What did King think about the “biggest lie of all,” according to Beck? A brief recap:
- King: "[W]e are dealing with issues that cannot be solved without the nation spending billions of dollars -- and undergoing a radical redistribution of economic power." In his book Judgment Days: Lyndon Baines Johnson, Martin Luther King, Jr., and the Laws That Changed America, author Nick Kotz writes that during a 1968 trip to Mississippi, King stated: “It didn't cost the nation one penny to integrate lunch counters,” and, “It didn't cost the nation one penny to guarantee the right to vote.” King concluded that “now, we are dealing with issues that cannot be solved without the nation spending billions of dollars -- and undergoing a radical redistribution of economic power.”
- King's “American Dream”: "[P]roperty widely distributed" and “a land where men will not take necessities from the many to give luxuries to the few.” In his 1961 address to the AFL-CIO, King discussed how the “American dream” hasn't yet been fulfilled because it requires “equality of opportunity, of privilege and property widely distributed.” King specifically decried the idea of taking “necessities from the many to give luxuries to the few.”

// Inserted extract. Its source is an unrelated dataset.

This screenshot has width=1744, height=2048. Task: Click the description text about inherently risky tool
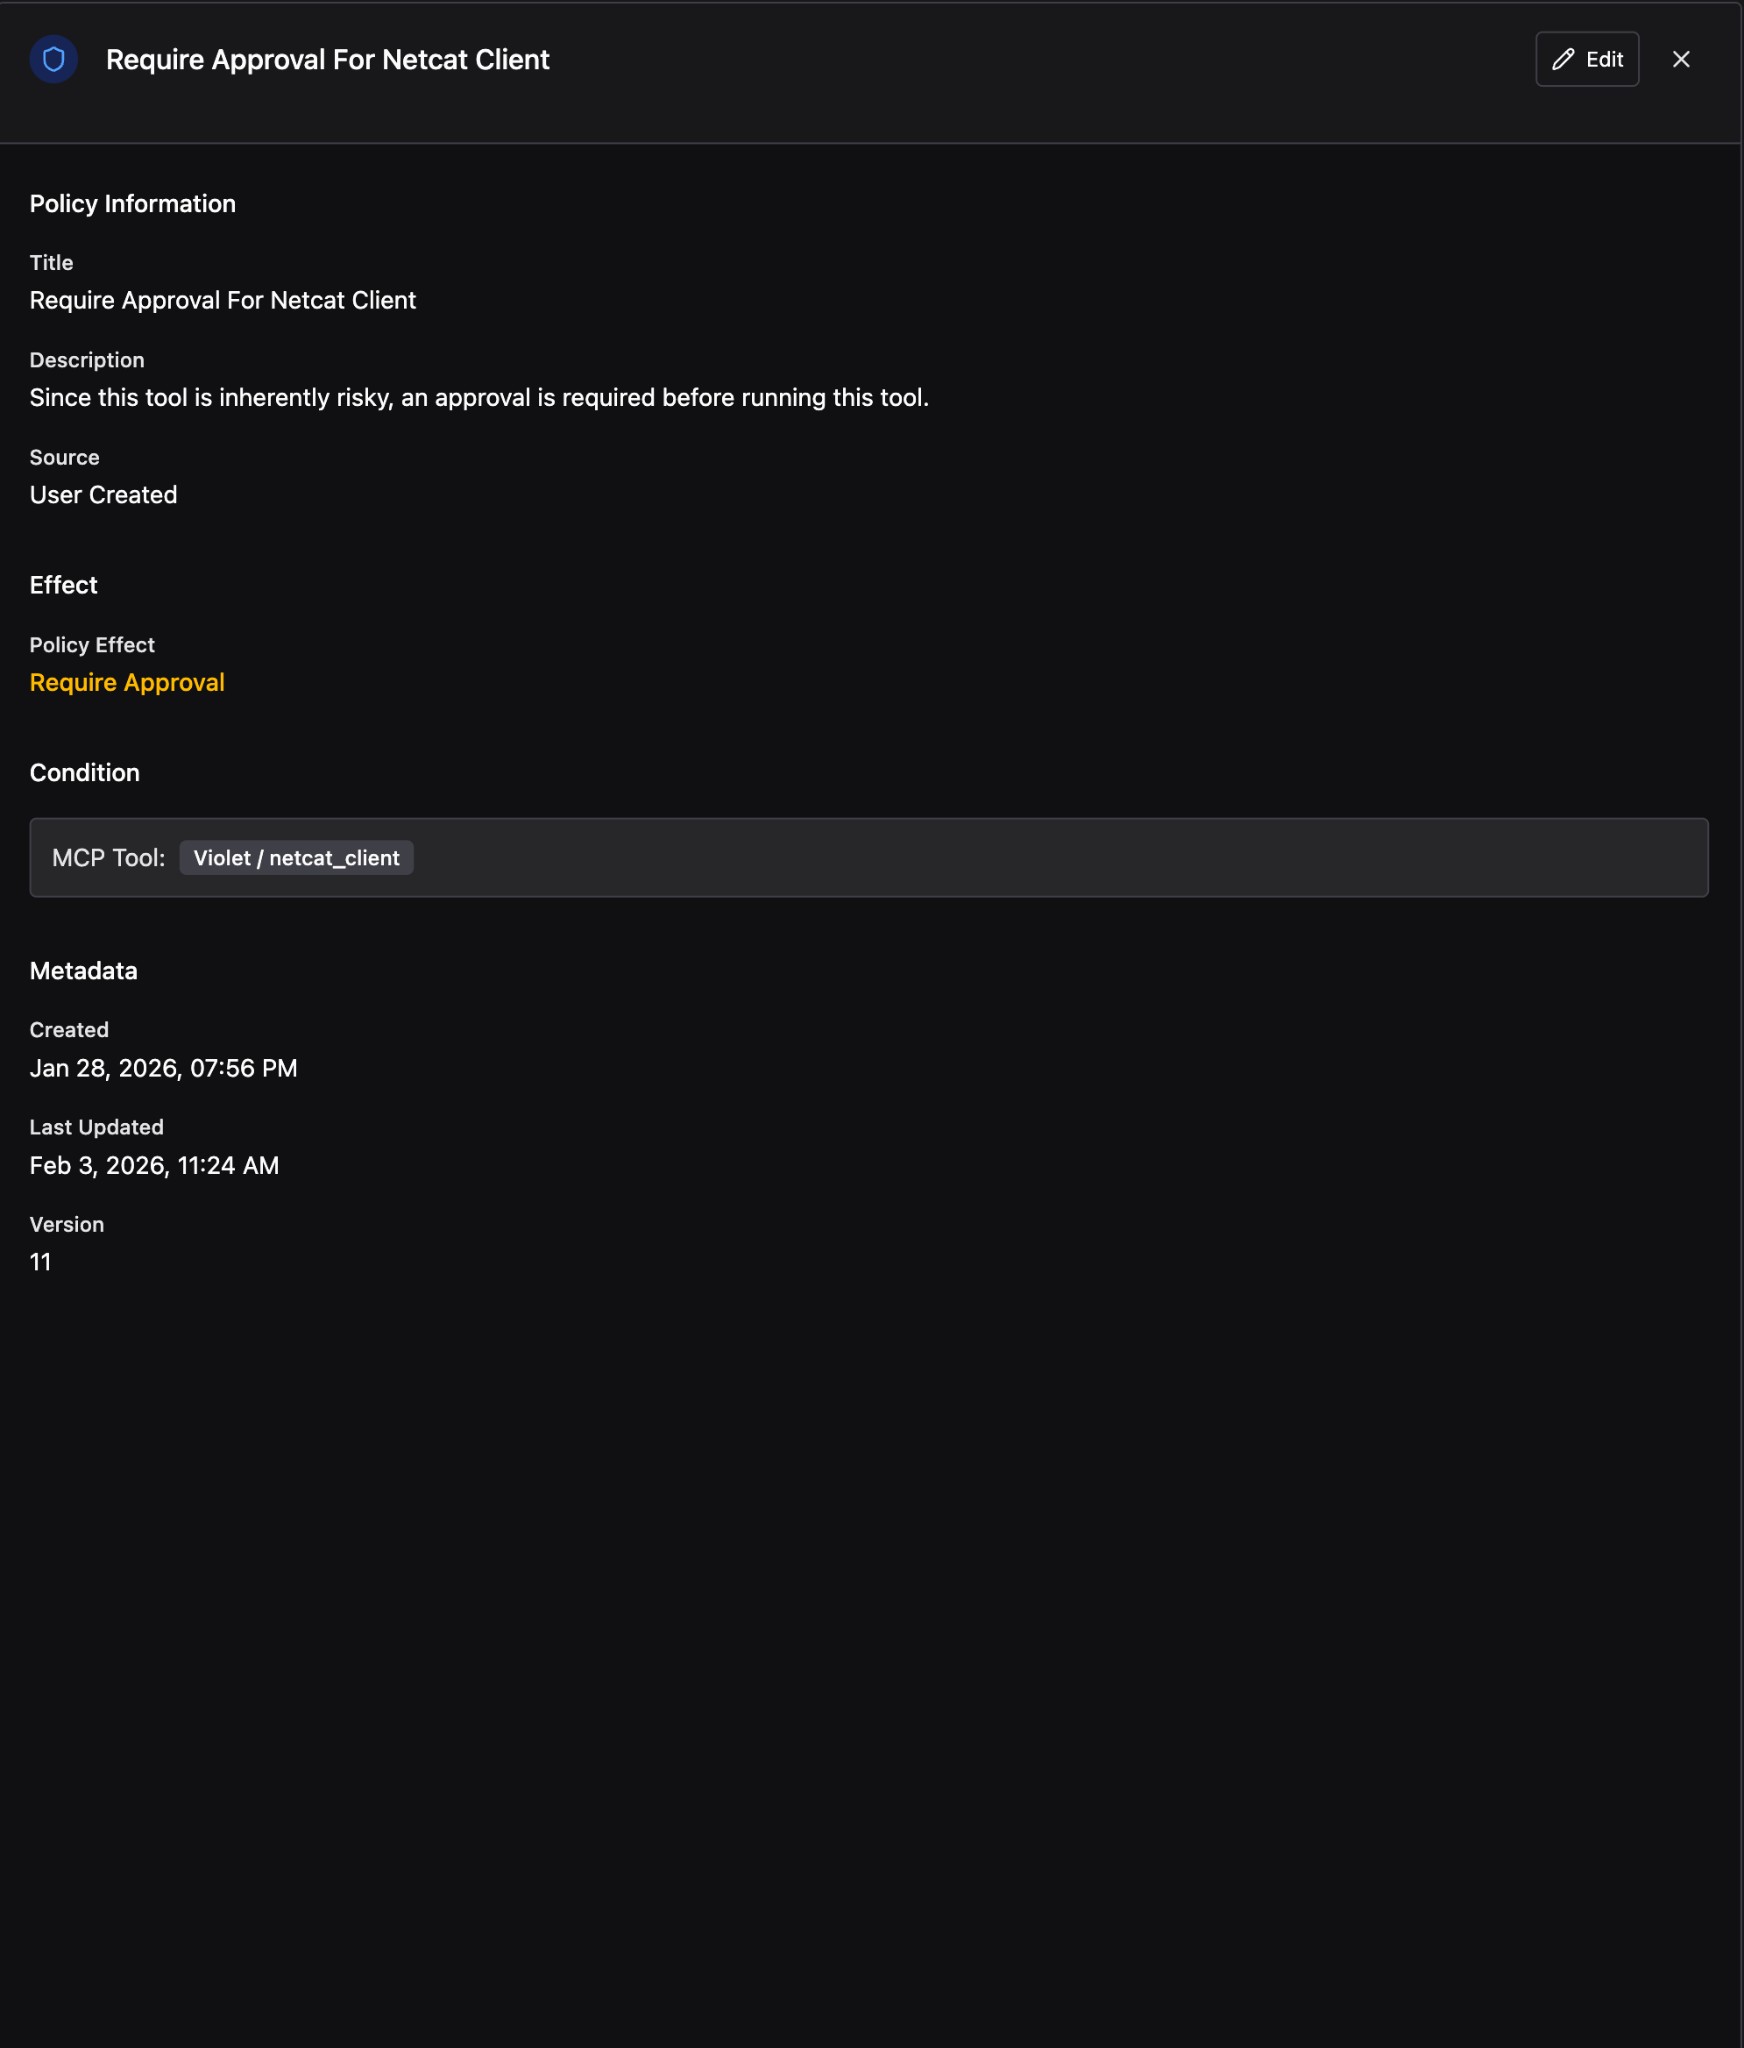(x=479, y=398)
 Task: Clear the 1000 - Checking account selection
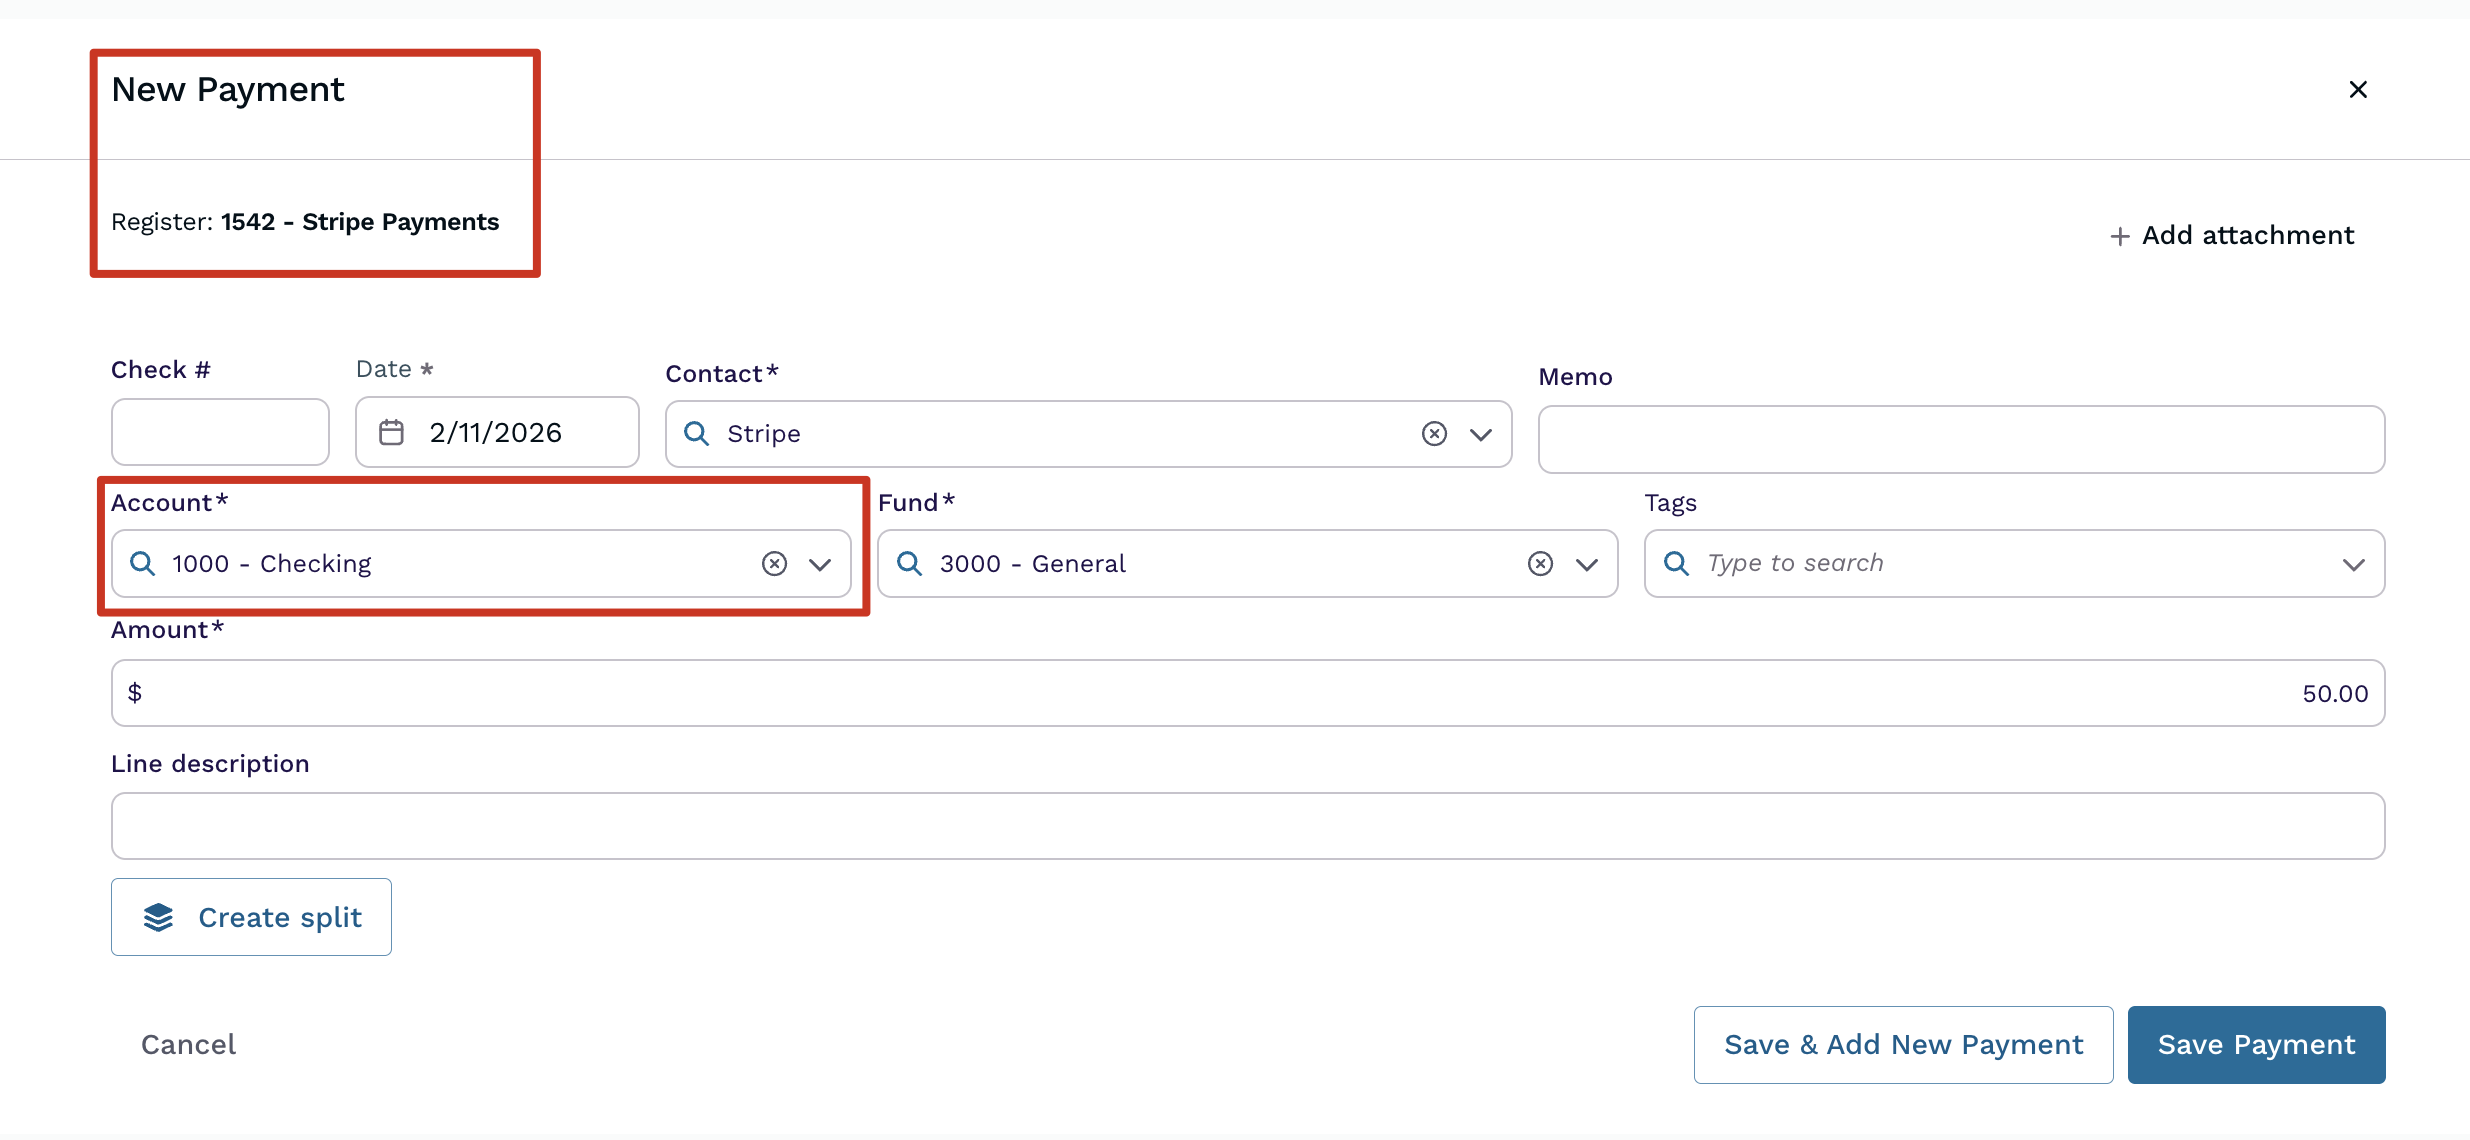pyautogui.click(x=774, y=564)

- King: “We will place the problems of the poor at the seat of government of the wealthiest nation in the history of mankind.” King was quoted in an article published shortly after his assassination in 1968 as saying that it was the government's responsibility to “acknowledge its debt to the poor,” or else it will have “failed to live up to its promise to insure 'life, liberty, and the pursuit of happiness to its citizens.'” He called for an “economic bill of rights” that would “guarantee a job to all people who want to work and are able to work.
- King: ”Some will be called reds and Communists merely because they believe in economic justice and the brotherhood of man. But we shall overcome." King predicted that critics like Glenn Beck would vilify those who believe in “economic justice” by invoking communism. In a 1961 speech to the AFL-CIO, King dismissed the idea that his adherence to “economic justice” somehow made him a Communist, saying: “Yes, before the victory is won, some will be misunderstood. Some will be dismissed as dangerous rabble-rousers and agitators. Some will be called reds and Communists merely because they believe in economic justice and the brotherhood of man. But we shall overcome.” [A Testament of Hope, Page 207]
“No lie can live forever” -- and the lie that Glenn Beck and Martin Luther King have anything in common in terms of economic philosophy died a long time ago.